As regular CFZ-watchers will know, for some time Corinna has been doing a column for Animals & Men and a regular segment on On The Track... particularly about out-of-place birds and rare vagrants. There seem to be more and more bird stories from all over the world hitting the news these days so, to make room for them all - and to give them all equal and worthy coverage - she has set up this new blog to cover all things feathery and Fortean.

Saturday, 24 November 2012

Major push to try to save Pacific birds


The Pacific has more threatened bird species per unit of land area, or per person, than any other region in the world and is home to around a quarter of the world's globally threatened bird species.

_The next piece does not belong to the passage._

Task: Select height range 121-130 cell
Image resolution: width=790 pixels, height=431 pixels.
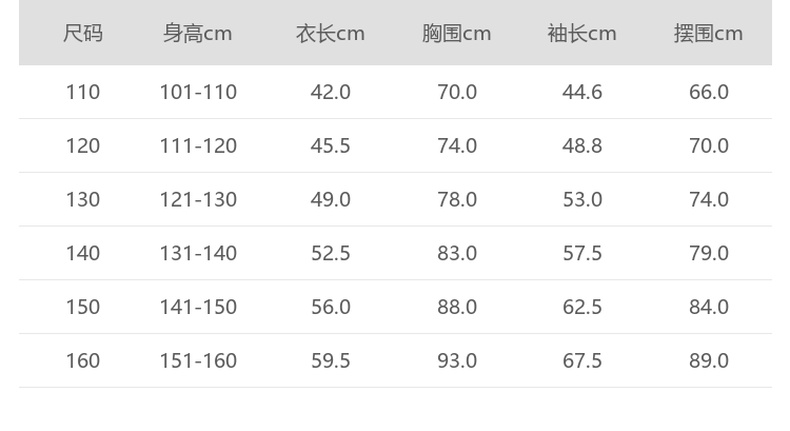Action: click(x=198, y=200)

To try to stop more bird species becoming extinct two major conservation organisations are getting together to try to eradicate rats and feral cats that a major threat to bird life.
In the new year Island Conservation, a California based organisation will work with BirdLife International's Pacific office in Fiji in a series of programs across the Pacific.

Presenter: Geraldine Coutts
Speaker: Ray Nias, south western Pacific regional director, Island Conservation

NIAS: The islands are particularly susceptible to threats from invasive species like feral cats and rats. Essentially what happened is this is a problem that's been occurring over the course of history. Some of the species were moved around from island to island very early on, hundreds of years ago, in fact in some cases thousands of years ago. Up until very recently where for example the brown tree snake was allowed to get out of Solomon Islands and is now a major pest species in many parts of the Pacific. People just move animals around for different reasons, both deliberate and accidental. Shipwrecks result in rats getting onto islands all of the time, even now.